As they approached that house of entertainment they observed that the coach which had left Carlisle that morning was in the act of drawing up at the door. It waited only while three or four passengers alighted, and then drove on and passed them in its journey south.
Five hours hence it would pass the northward coach from Kendal.
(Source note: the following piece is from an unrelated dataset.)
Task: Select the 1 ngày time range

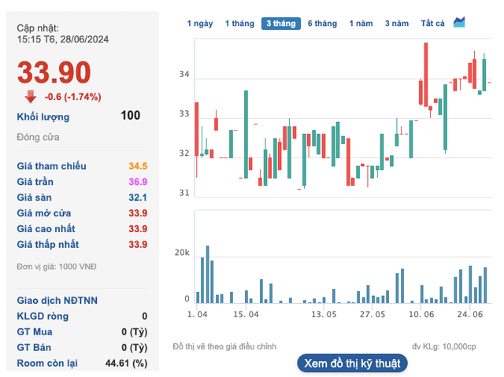Action: (x=200, y=24)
When Ralph and Sim dismounted at the Fox and Hounds, at Askham, the landlord came hastily to the door. He was a brawny dalesman, of perhaps thirty. He was approaching the travellers with the customary salutations of a host, when, checking himself, and coming to Ralph, he said in a low tone, “I ask pardon, sir, but is your name Ray?—Captain—hush!” he whispered; and then, becoming suddenly mute, without waiting for a reply to his questions, he handed the horses to a man who came up at the moment, and beckoned Ralph and Sim to follow him, not through the front of the house, but towards the yard that led to the back.
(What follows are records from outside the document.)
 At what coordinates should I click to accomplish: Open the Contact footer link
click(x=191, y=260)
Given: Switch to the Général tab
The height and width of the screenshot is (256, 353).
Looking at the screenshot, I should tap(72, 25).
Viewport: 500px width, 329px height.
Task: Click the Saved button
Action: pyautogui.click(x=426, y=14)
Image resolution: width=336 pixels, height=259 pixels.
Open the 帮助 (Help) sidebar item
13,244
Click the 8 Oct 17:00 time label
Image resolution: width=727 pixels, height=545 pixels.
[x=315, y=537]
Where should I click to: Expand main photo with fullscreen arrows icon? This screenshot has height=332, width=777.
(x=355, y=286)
“Don’t you know me?” he said as soon as he had conveyed them, as if by stealth, into a little room detached from the rest of the house.
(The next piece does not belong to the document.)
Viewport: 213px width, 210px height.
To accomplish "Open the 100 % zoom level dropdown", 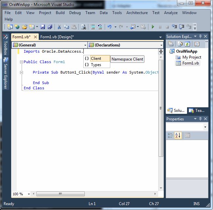I will pos(29,194).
“Surely it’s Brown? And how are you, my lad?”
“Gayly; and you seem gayly yourself, and not much altered since the great days at Dunbar—only a bit lustier, mayhap, and with something more of beard. I’ll never forget the days I served under you!”
“That’s well, Brown; but why did you bring us round here?” said Ralph.
“Hush!” whispered the landlord. “I’ve a pack of the worst bloodhounds from Carlisle just come. They’re this minute down by the coach. I know the waistrels. They’ve been here before to-day. They’d know you to a certainty, and woe’s me if once the gommarels come abreast of you. It’s like I’d never forgive myself if my old captain came by any ill luck in my house.”
“How long will they stay?” “Until morning, it’s like.”
“How far is it to the next inn?”
“Three miles to Clifton.”
“We shall sleep till daybreak to-morrow, Brown, on the settles you have here. And now, my lad, bloodhounds or none on our trail, bring us something to eat.”
CHAPTER XXXI.
ROBBIE, SPEED ON!
Upon reaching the Woodman at Kendal, Robbie found little reason to doubt that Sim had been there and had gone. A lively young chambermaid, who replied to his questions, told him the story of Sim’s temporary illness and subsequent departure with another man.
“What like of a man was he, lass—him as took off the little fellow?” asked Robbie.
“A very personable sort; maybe as fine a breed as you’d see here and there one,” replied the girl.
“Six foot high haply, and square up on his legs?” asked Robbie, throwing back his body into an upright posture as a supplementary and explanatory gesture.
“Ey, as big as Bully Ned and as straight as Robin the Devil,” said the girl.